▶ [WHAT YOU NEED TO DO] Turn the entries into a JSON list of strings, one string per line with blank lines skipped. Begin at the line that has "Task: Select the", stop at the end of the entries, and leave the pictures out.

▶ [STORED ROWS]
----------------

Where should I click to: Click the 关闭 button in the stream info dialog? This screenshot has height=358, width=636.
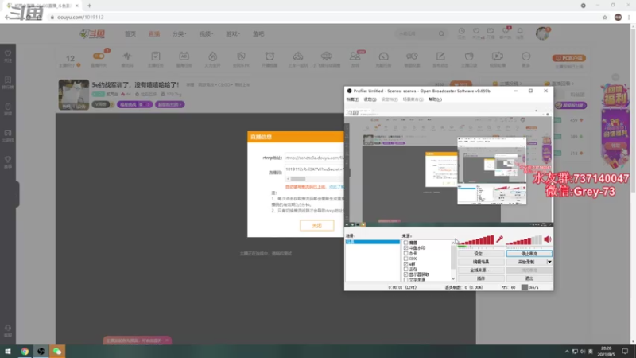pyautogui.click(x=316, y=225)
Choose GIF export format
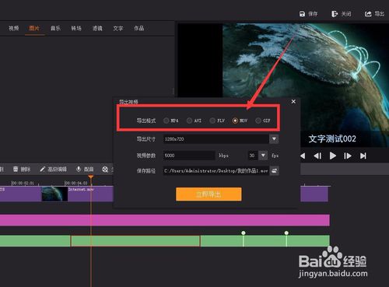Screen dimensions: 389x287 258,121
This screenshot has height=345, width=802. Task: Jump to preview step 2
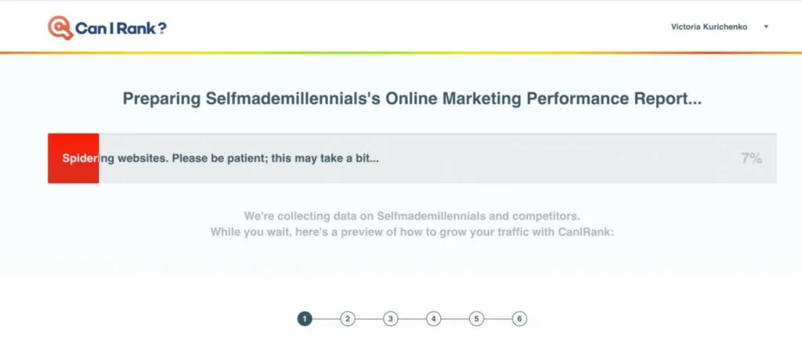point(348,318)
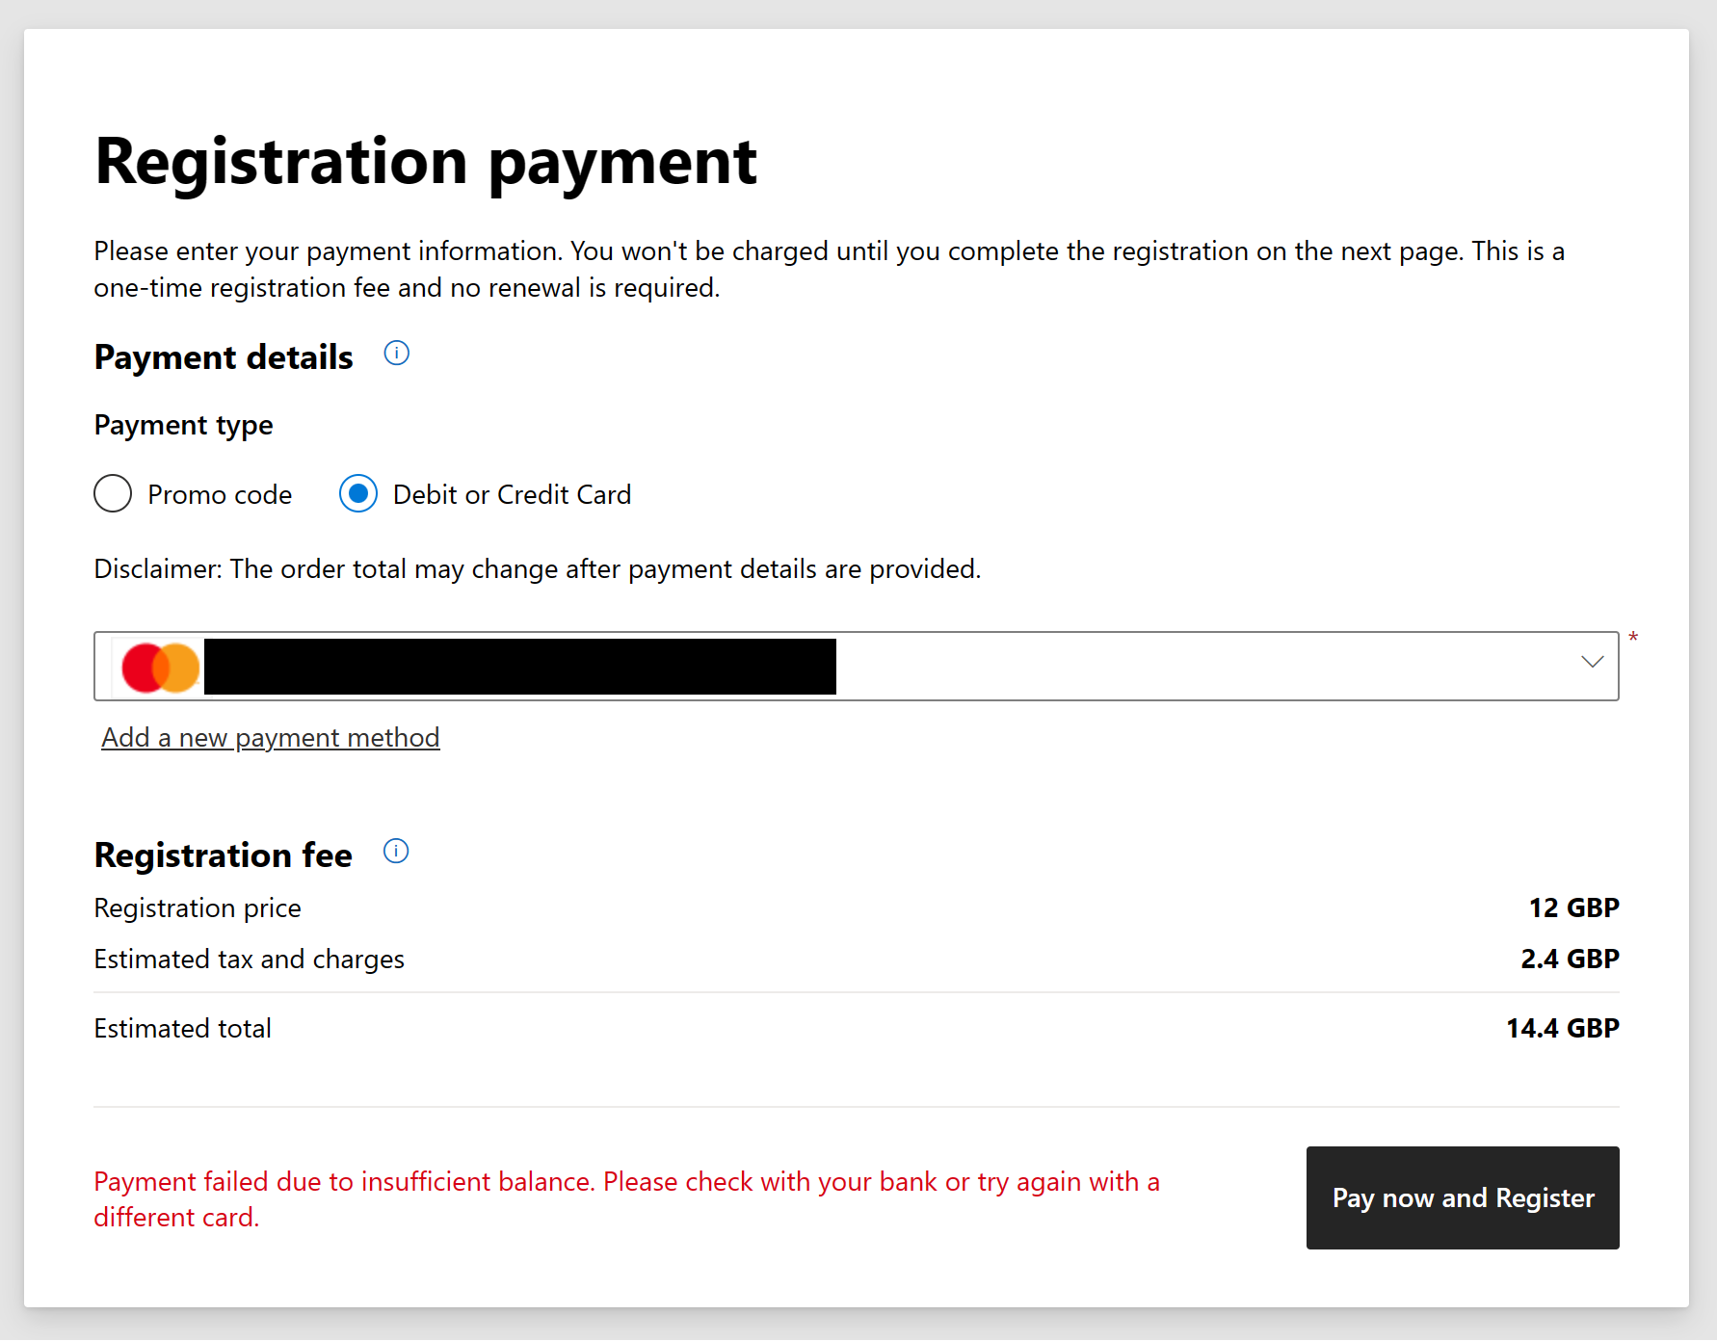The image size is (1717, 1341).
Task: Click the 'Pay now and Register' button
Action: pyautogui.click(x=1463, y=1198)
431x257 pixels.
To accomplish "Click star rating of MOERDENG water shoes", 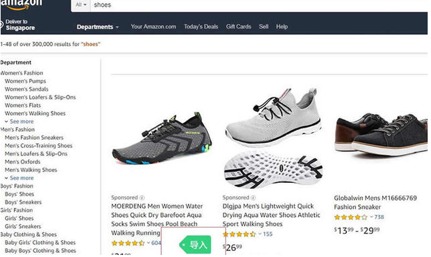I will pyautogui.click(x=128, y=243).
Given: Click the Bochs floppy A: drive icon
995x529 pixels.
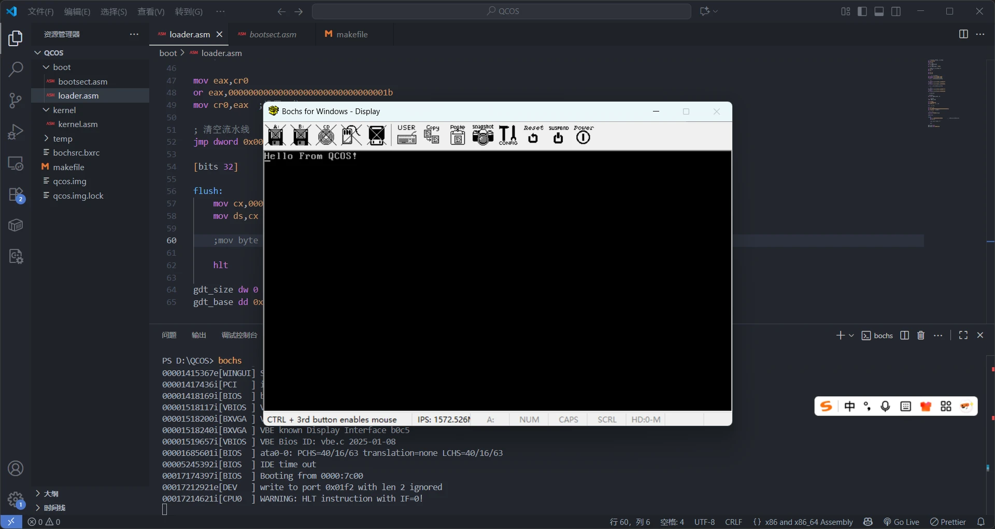Looking at the screenshot, I should 276,136.
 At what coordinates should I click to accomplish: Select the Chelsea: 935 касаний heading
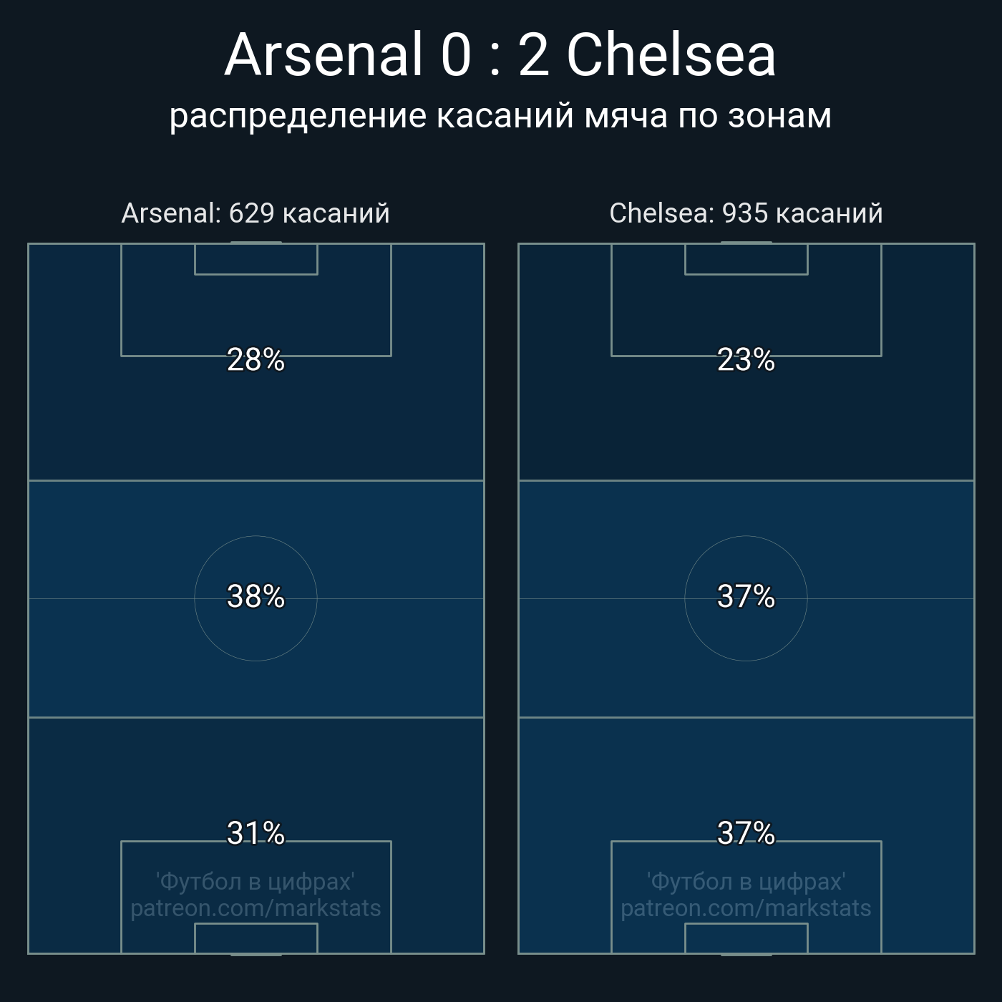tap(746, 213)
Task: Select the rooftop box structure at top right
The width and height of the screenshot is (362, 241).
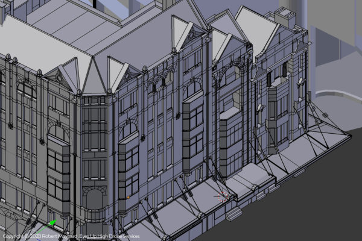Action: tap(282, 16)
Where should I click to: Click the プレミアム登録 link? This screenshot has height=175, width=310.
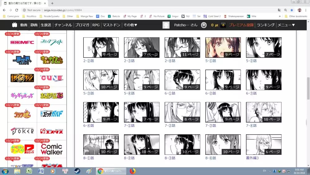tap(241, 25)
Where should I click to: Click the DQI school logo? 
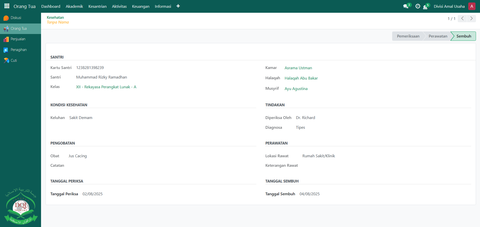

----------------

▶ [SOLUTION FOR THIS EXERCISE]
[
  "Task: Select the rooftop box structure at top right",
  "The width and height of the screenshot is (362, 241).",
  "Action: tap(282, 16)",
  "Where should I click to: Click the プレミアム登録 link? This screenshot has height=175, width=310.",
  "tap(241, 25)",
  "Where should I click to: Click the DQI school logo? "
]